In the meantime, the whole issue of health insurance, and whether you have it or do not have it, leads to a simple question that we often get from our clients, "Will the doctor or hospital treat me differently if they know I do not have insurance?"

Although there are some exceptions, our general experience is that people tend to get the same level of care - - - some good, some bad - - - regardless of whether they have private health insurance. One of the reasons is this. The hospitals and doctors realize that in many instances, even if people do not have private insurance, there is a government program out there that will probably pay for the patient's care. While we are often critical of the medical profession, we have not seen many cases where doctors or hospitals treated people differently based on whether they had private health insurance.

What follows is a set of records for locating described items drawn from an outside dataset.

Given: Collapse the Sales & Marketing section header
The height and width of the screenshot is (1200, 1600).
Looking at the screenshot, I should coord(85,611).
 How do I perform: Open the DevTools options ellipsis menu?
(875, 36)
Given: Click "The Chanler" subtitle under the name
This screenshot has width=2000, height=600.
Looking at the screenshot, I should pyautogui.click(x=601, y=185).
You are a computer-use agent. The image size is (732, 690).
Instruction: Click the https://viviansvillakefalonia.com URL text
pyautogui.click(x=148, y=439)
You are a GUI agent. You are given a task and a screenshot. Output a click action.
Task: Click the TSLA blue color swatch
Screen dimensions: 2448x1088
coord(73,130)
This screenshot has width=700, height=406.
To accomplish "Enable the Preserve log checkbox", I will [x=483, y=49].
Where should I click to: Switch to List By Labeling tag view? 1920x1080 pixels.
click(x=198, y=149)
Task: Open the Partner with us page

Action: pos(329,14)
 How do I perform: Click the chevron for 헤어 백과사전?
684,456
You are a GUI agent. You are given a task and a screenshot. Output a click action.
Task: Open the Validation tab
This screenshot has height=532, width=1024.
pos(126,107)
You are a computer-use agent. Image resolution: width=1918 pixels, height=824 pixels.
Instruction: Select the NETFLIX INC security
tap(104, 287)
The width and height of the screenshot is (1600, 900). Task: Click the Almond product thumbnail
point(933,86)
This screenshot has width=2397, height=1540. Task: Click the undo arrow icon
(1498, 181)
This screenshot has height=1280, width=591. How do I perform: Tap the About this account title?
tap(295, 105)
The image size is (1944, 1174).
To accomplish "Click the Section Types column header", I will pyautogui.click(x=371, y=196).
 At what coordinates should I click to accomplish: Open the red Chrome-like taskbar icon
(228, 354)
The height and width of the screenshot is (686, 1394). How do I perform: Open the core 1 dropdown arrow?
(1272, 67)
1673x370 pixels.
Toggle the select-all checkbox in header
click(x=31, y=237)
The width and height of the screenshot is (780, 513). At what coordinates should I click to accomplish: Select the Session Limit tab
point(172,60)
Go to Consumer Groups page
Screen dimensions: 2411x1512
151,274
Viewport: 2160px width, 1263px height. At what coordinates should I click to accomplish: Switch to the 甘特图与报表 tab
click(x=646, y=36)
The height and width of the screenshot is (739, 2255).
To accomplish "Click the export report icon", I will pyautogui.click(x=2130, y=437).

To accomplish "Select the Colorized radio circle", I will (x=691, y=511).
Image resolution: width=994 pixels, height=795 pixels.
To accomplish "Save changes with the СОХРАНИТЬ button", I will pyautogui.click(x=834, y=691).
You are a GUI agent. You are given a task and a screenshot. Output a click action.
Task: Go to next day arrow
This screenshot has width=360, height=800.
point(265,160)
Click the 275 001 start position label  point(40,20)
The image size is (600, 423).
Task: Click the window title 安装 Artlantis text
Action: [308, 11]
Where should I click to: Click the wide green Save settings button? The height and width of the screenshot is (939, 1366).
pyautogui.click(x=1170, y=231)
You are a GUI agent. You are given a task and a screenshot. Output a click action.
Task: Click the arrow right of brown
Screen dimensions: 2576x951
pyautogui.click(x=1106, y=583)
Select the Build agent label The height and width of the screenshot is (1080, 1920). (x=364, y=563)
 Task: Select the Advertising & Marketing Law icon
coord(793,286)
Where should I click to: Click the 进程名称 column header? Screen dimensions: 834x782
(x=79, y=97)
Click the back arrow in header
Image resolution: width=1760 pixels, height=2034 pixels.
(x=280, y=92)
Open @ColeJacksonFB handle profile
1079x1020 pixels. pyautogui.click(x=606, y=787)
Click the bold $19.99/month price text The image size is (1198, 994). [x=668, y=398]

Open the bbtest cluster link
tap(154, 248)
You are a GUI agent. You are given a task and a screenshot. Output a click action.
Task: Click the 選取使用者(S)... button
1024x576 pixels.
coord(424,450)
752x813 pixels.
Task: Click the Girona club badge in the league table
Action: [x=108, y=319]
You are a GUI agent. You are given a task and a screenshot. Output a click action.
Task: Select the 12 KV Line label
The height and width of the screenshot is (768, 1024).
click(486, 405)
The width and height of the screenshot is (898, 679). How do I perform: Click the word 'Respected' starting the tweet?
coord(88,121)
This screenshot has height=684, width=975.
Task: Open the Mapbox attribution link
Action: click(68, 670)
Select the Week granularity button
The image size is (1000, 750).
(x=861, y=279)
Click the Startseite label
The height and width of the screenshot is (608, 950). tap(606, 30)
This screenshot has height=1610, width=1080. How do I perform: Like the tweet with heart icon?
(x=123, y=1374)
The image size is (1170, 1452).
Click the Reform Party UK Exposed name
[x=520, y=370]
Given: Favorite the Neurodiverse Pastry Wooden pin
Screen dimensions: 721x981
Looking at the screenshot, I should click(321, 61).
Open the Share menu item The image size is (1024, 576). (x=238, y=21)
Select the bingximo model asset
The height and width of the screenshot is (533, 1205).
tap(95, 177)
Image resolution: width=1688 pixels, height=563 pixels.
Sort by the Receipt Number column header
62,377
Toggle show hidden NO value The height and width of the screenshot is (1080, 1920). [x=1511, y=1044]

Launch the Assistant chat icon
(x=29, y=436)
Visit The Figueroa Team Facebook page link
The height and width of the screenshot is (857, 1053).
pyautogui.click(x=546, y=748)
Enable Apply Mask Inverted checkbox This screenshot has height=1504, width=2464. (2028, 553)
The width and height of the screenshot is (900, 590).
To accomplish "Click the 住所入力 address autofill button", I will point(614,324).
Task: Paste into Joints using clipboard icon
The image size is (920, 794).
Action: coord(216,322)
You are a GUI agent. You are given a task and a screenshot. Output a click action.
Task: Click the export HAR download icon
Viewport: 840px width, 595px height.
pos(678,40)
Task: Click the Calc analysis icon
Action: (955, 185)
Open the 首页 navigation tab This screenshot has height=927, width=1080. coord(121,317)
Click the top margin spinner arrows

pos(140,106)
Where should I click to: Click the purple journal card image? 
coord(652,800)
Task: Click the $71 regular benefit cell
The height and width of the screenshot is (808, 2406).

One of the main benefits of having health insurance is that it gives people access to more regular preventive care from a regular family physician. People who do not have insurance often use the emergency room as their primary care doctor. This is expensive and inefficient. Also, people end up in the hands of doctors who do not really know their history or background. To prevent small medical conditions from becoming big medical problems, it is always better if a patient has access to a regular family doctor who knows them and can follow them over time. One of the main goals of expanding health insurance coverage in this country is to give more people access to a regular family physician.

There are some types of medical care where private health insurance does not matter at all because insurance is not going to pay for it any way. For example, some types of treatment which people may want, but do not necessarily need, are not covered by health insurance and, therefore, the patients are left to pay for things on their own. The most common example of this would be cosmetic surgery. Insurance policies usually do not cover that, and if people want this type of surgery they are generally going to have to pay for it out of their own pocket.